→ **EXERCISE**:
Note each line of the entries that includes "computer". Then copy those lines.

[[ THE INPUT, beginning ]]

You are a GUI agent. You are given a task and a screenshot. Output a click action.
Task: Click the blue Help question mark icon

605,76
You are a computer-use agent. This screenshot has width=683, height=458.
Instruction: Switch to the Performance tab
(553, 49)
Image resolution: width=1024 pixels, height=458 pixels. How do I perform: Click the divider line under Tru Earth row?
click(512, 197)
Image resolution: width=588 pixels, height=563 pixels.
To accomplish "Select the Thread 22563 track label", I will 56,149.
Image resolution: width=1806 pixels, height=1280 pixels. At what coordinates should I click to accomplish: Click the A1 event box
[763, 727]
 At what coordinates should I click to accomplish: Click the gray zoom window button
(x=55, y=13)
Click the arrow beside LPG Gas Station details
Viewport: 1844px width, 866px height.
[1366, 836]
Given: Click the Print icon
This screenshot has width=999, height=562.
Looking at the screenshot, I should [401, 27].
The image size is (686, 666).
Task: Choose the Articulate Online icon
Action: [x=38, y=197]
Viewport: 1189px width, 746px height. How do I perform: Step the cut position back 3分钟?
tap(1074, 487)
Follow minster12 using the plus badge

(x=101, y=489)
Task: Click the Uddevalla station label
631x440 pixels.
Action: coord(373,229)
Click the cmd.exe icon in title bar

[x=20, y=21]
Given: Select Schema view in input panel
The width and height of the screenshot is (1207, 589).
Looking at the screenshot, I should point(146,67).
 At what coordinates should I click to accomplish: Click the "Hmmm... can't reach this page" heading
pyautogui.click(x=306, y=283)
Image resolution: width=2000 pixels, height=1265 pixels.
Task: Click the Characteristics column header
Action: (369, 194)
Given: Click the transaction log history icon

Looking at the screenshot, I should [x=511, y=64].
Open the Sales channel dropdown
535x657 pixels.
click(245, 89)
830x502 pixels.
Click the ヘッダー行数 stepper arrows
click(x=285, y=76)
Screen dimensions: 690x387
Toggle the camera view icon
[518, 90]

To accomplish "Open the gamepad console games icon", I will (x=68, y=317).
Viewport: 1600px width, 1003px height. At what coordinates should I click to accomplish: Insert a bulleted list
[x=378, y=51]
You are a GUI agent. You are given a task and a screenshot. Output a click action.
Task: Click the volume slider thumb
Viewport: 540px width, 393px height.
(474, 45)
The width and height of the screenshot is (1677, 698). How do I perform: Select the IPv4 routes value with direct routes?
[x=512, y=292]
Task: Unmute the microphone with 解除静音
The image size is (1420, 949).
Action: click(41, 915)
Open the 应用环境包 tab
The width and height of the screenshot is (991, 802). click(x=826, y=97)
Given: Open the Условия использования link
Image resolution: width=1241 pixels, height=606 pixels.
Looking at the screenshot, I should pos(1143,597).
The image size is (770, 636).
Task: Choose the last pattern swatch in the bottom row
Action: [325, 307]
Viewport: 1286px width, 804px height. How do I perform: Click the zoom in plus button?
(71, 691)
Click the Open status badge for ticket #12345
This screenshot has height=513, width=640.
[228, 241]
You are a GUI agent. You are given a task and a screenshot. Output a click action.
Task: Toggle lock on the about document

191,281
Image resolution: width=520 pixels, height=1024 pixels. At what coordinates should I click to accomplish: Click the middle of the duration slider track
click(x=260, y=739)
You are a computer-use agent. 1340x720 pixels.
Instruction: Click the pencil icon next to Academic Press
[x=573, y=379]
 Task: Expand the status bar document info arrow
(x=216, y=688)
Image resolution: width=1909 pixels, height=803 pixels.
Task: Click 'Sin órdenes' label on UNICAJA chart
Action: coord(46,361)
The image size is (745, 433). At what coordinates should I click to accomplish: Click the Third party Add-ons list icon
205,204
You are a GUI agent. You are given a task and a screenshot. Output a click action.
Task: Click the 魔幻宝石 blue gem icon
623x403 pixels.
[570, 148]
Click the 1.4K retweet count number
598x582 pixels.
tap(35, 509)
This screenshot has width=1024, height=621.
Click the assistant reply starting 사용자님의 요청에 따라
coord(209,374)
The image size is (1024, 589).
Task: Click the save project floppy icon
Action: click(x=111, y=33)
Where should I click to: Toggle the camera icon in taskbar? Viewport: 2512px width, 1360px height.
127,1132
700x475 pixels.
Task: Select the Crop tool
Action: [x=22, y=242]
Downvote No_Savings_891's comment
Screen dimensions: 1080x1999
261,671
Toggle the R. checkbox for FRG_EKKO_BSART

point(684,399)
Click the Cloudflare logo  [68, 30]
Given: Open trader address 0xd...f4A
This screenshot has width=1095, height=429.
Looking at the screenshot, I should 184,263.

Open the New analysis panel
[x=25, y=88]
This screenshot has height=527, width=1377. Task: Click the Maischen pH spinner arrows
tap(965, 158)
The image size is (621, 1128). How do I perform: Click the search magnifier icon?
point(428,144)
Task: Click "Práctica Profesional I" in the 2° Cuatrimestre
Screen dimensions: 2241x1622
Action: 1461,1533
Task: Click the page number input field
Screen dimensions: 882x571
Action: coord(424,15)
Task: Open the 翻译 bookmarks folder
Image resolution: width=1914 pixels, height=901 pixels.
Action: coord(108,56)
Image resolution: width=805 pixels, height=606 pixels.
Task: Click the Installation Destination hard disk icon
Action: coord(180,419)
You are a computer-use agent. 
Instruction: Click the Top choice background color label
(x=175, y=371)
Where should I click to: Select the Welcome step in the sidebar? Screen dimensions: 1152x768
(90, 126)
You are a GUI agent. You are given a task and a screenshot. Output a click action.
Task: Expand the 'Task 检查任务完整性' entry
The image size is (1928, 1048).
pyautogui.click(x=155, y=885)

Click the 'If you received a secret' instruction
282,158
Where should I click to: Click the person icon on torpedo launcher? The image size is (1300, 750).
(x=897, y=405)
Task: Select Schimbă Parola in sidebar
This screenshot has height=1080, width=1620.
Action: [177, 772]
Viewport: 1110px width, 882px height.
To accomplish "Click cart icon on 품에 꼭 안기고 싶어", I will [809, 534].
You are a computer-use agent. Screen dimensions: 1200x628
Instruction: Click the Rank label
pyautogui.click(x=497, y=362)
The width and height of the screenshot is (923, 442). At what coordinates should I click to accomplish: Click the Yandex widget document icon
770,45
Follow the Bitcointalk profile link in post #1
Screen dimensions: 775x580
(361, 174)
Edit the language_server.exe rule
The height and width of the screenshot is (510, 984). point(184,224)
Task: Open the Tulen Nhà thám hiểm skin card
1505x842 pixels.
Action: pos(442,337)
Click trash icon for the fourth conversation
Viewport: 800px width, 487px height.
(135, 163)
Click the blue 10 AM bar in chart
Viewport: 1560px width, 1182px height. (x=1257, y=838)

[[ THE INPUT, end ]]

→ **SOLUTION TO THIS TASK**:
You are a computer-use agent. This screenshot has width=683, height=458.
You are a computer-use agent. 1340x720 pixels.
You are a computer-use agent. 
You are a computer-use agent. Screen dimensions: 1200x628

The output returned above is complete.